- _EXERCISE MATERIAL_:
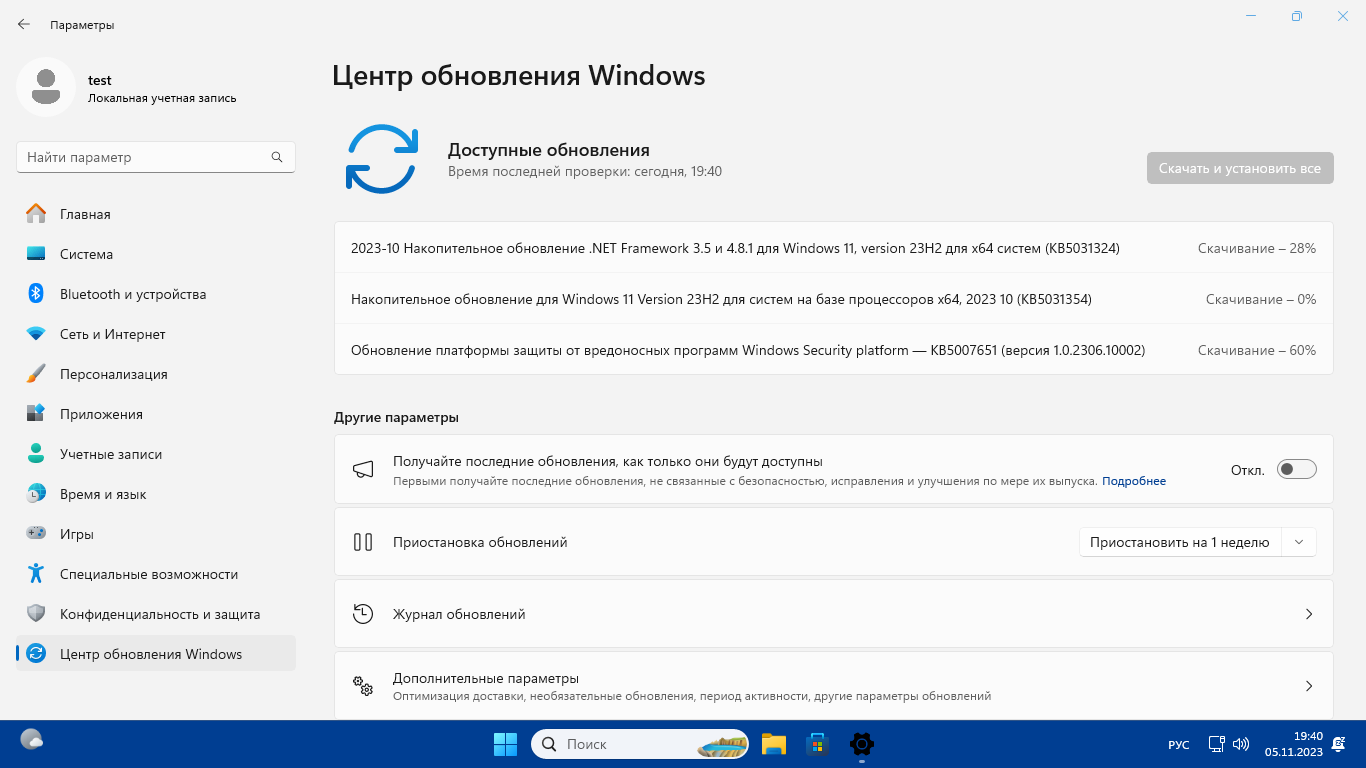Click the Подробнее link
The width and height of the screenshot is (1366, 768).
[1134, 481]
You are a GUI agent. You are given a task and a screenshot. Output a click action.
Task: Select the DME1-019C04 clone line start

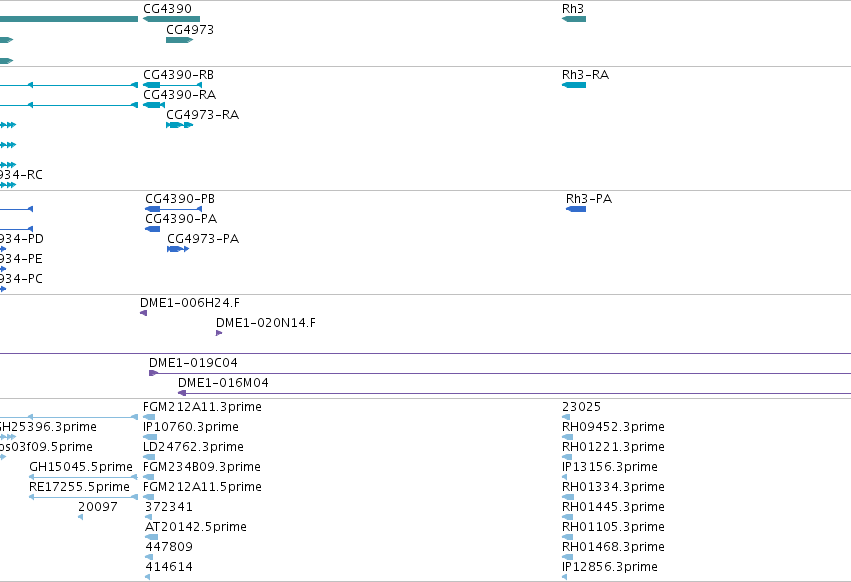click(154, 373)
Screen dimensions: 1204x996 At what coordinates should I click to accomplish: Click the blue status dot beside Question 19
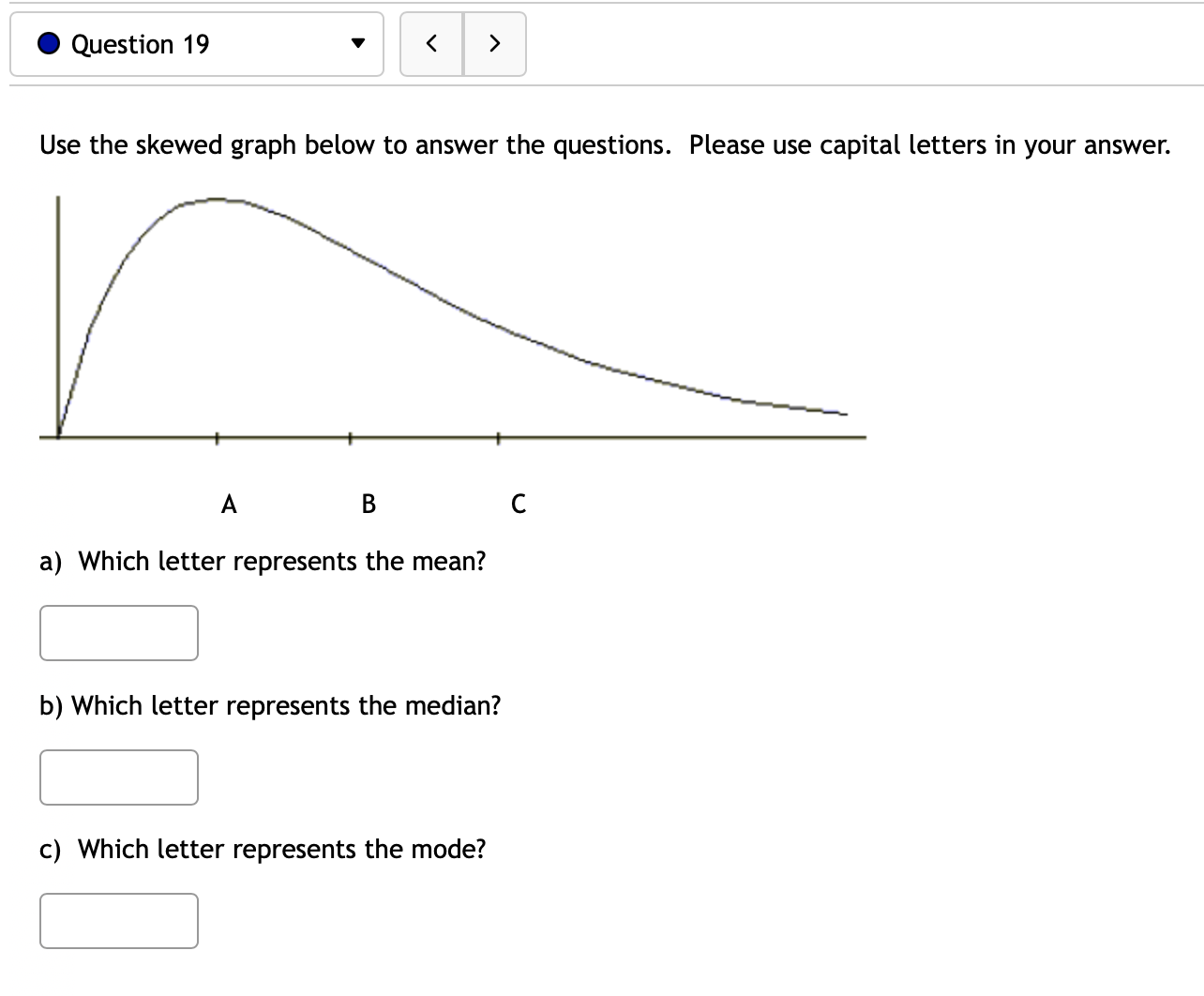click(47, 44)
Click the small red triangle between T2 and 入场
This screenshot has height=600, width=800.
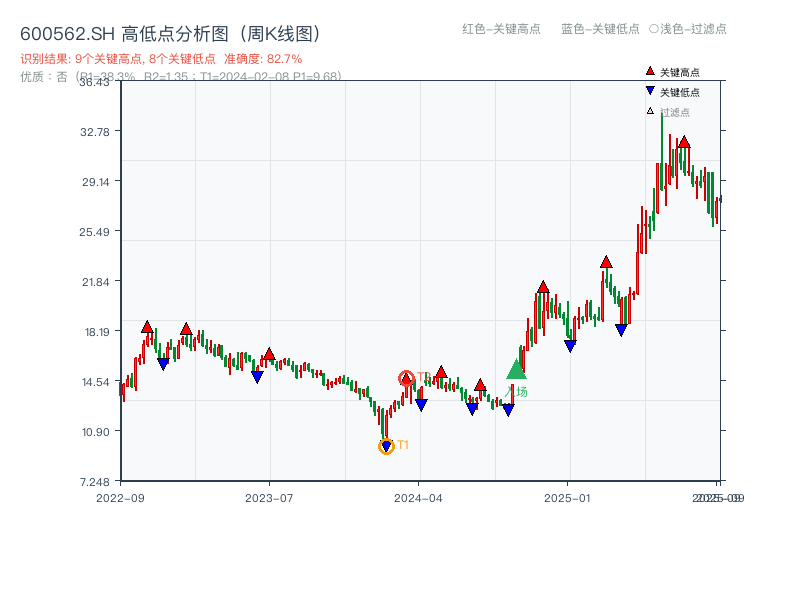[x=480, y=386]
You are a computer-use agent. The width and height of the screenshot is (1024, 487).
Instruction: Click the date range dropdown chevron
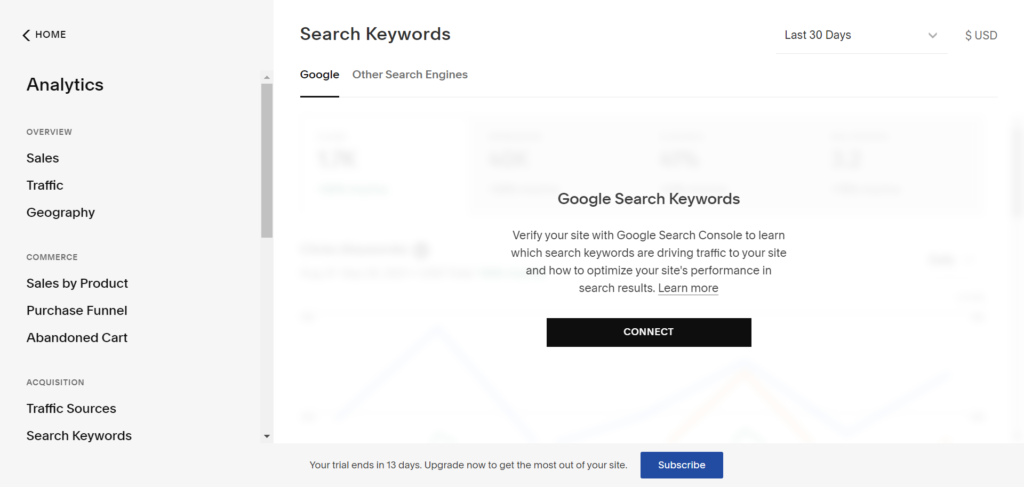932,35
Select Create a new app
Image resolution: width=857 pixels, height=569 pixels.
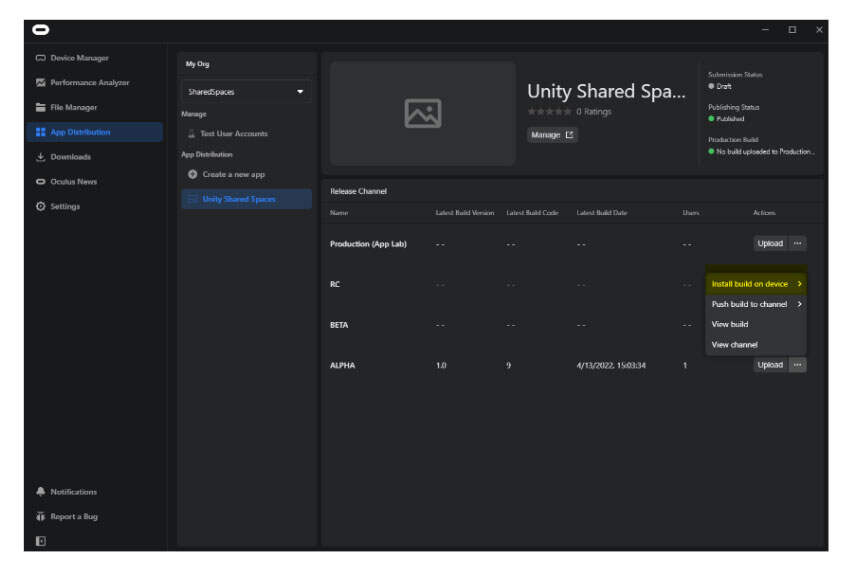(233, 174)
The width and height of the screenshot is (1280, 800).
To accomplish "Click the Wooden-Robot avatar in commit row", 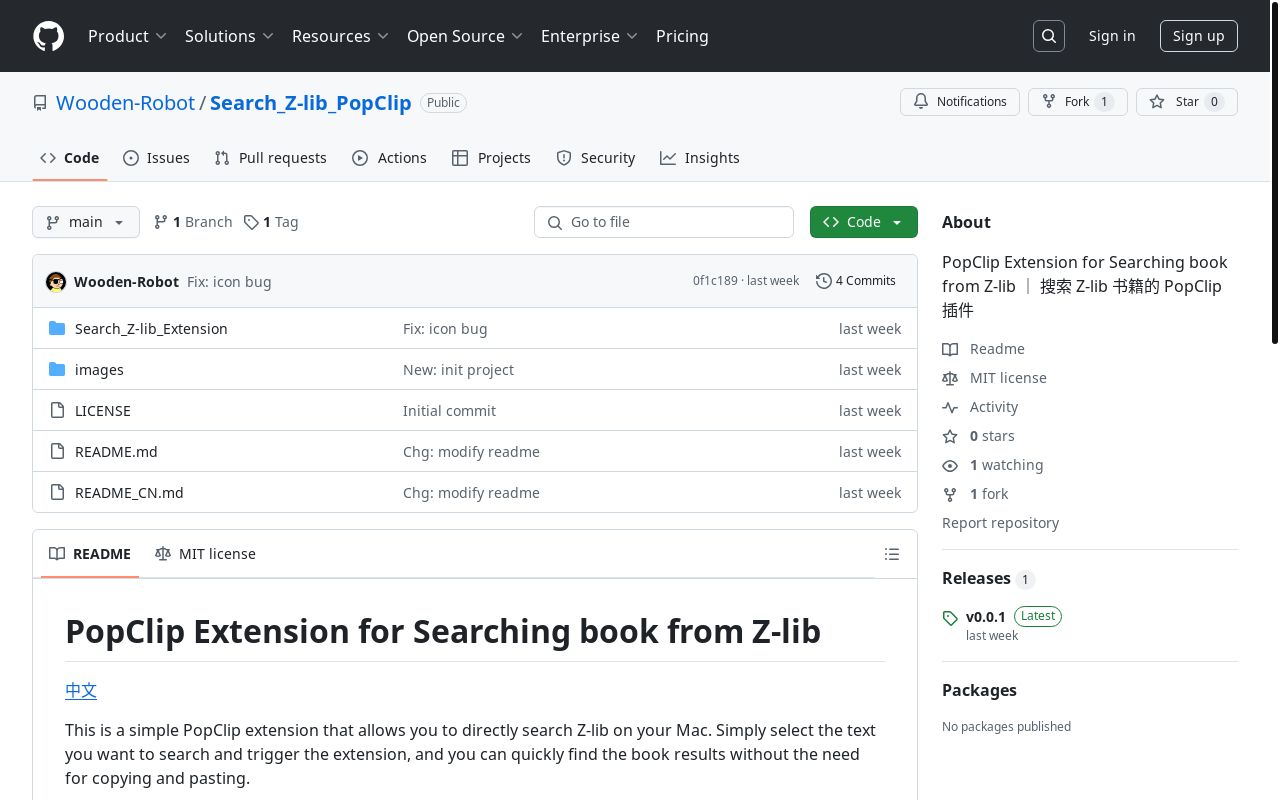I will tap(56, 282).
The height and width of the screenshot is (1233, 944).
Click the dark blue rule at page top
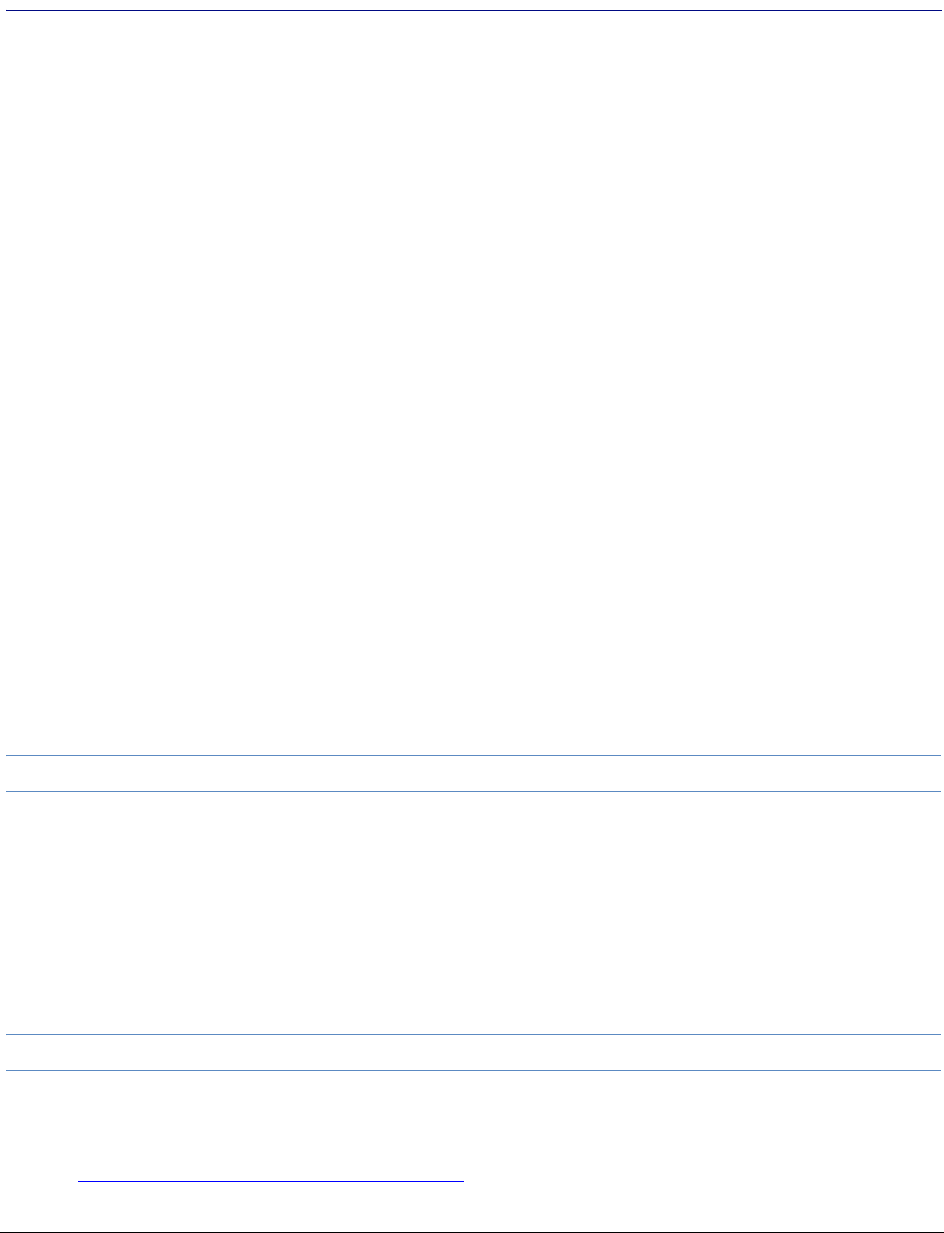coord(472,10)
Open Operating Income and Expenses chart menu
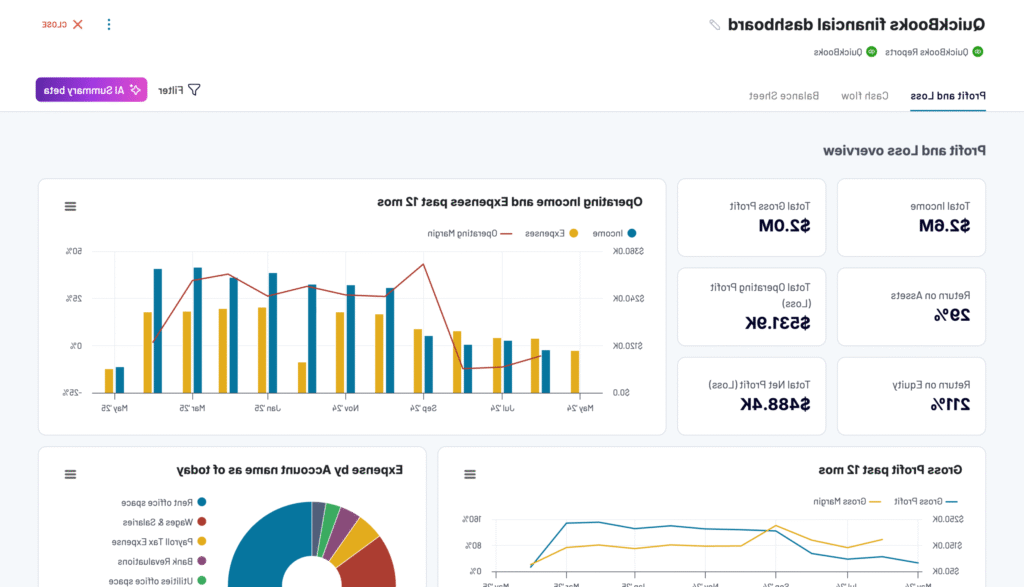This screenshot has height=587, width=1024. (70, 206)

- _ABOUT THIS EXERCISE_:
Across the entries above, how many lines carry the word "agent"? Write only the number.

- _WRITTEN ANSWER_:
2